2009 Nigerien constitutional referendum

Results
| Choice | Votes | % |
| Yes | 3,704,557 | 92.50% |
| No | 300,339 | 7.50% |
| Valid votes | 4,004,896 | 97.06% |
| Invalid or blank votes | 121,302 | 2.94% |
| Total votes | 4,126,198 | 100.00% |
| Registered voters/turnout | 6,045,140 | 68.26% |

= 2009 Nigerien constitutional referendum =

A constitutional referendum was held in Niger on 4 August 2009. The referendum proposed the dissolution of the Fifth Republic and the creation of the Sixth Republic under a fully presidential system of government, offering a yes or no vote on the suspension of the constitution and granting President Mamadou Tandja a three-year interim government, during which the constitution of the Sixth Republic would be formulated. On 20 June, the Constitutional Court declared the plan illegal, but Tandja subsequently assumed emergency powers and dissolved the Court. The events surrounding this election led to a constitutional crisis.

Although the opposition boycotted the referendum, official results reported that turnout was 68%, with 92.5% of voters in favor. The new constitution was accordingly promulgated on 18 August 2009.

==Background==
The full details of the referendum proposal were not finalized, but elements of the proposed constitution were outlined by government spokesmen and by a commission set up by the president to draft a proposed document. Tandja would extend his term for a transitional mandate of three years, during which a new constitution would be written and approved. The system of government would be changed from a semi-presidential system to a full presidential system, which Tandja claims is more stable. There would be no limit to presidential terms, and a bi-cameral legislature would be created with an upper house, the Senate.

» Your tasks:
**a)** From the referendum article, quote the stretch from "A constitutional referendum" through "a constitutional crisis." word for word.
**b)** Please write the next part of the referendum article, picking up after its final sentence.
The lines after this point are separate material and have no connection to the referendum article.

» Dataset section:
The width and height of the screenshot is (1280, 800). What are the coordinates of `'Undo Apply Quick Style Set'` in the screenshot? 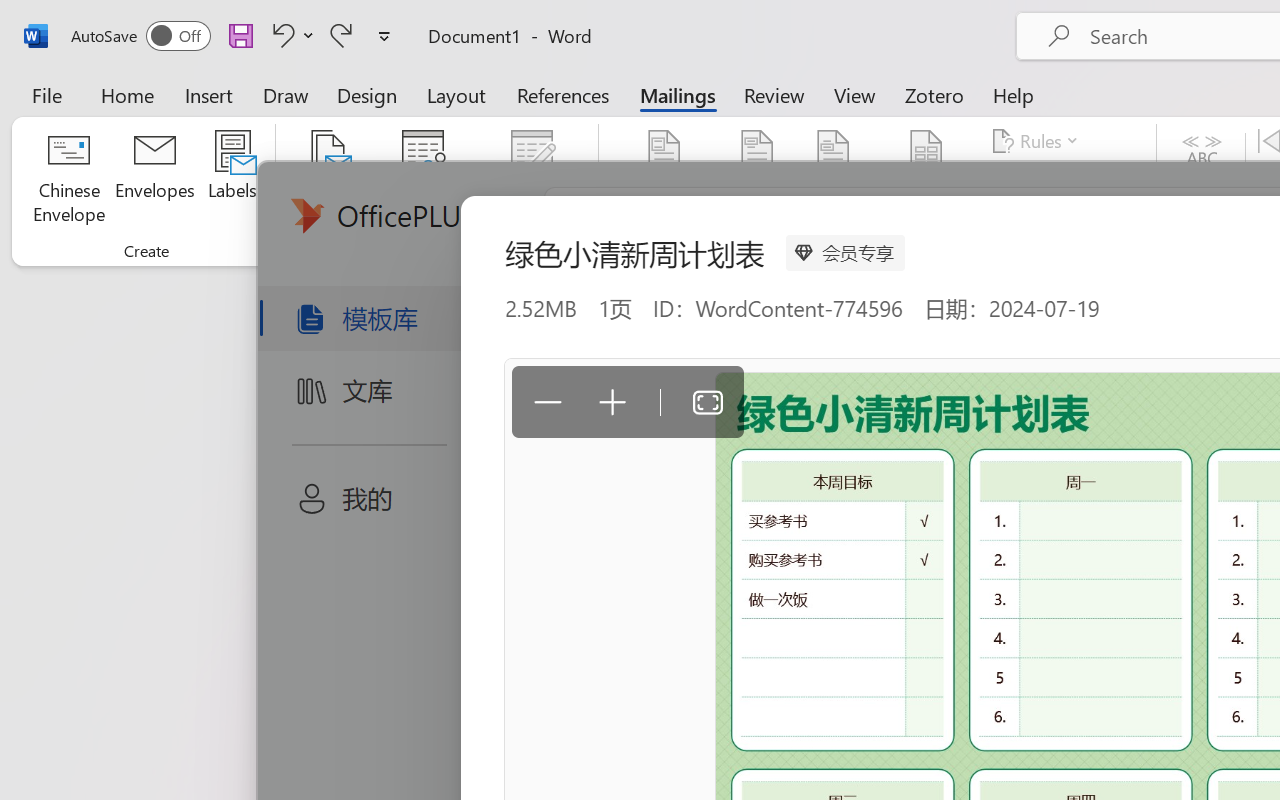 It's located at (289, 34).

» Answers for the exercise:
**a)**
A constitutional referendum was held in Niger on 4 August 2009. The referendum proposed the dissolution of the Fifth Republic and the creation of the Sixth Republic under a fully presidential system of government, offering a yes or no vote on the suspension of the constitution and granting President Mamadou Tandja a three-year interim government, during which the constitution of the Sixth Republic would be formulated. On 20 June, the Constitutional Court declared the plan illegal, but Tandja subsequently assumed emergency powers and dissolved the Court. The events surrounding this election led to a constitutional crisis.

**b)**
On 5 June, the President and the Council of Ministers of Niger approved plans for the referendum, titled Referendum on the Project of the VIth Republic. Campaigning would take place from 13 July 2009 to 2 August 2009. The President established a commission to create a draft constitutional law upon which the population would vote. The Independent National Electoral Commission (CENI) was ordered to oversee preparations for voting. Electors would be able to choose "yes" or "no" to the text "Do you approve of the Constitutional project submitted for your assent?"

On 12 June 2009, the Constitutional Court ruled against Tandja's referendum proposal, following a non-binding advisement to the President the month before. This time the ruling was in response to a case brought by a coalition of opposition groups, which included the CDS, a governing partner in the previous government, without which the MNSD could not gain a majority in the Assembly. In such cases, the Constitution specifies that rulings of the Constitutional Court are binding and may not be appealed. Thereafter, CENI announced that National Assembly elections would take place on 20 August, and no referendum would be voted upon.

CENI chairman Moumouni Hamidou stated, following the 18 June Court decision, that they would not hold the 4 August Referendum, and were preparing almost seven million voting cards for the 20 August legislative elections. By law, Nigerien electoral officials must send out voter cards two months prior to an election.

Upon the final ruling by the Constitutional Court, Tandja declared that he had assumed "special powers" as the "independence of the nation was threatened". Interior Minister Albade Abouba announced on 28 June, following President Tandja's assumption of emergency powers, that both the 4 August referendum and the 20 August parliamentary election would go ahead.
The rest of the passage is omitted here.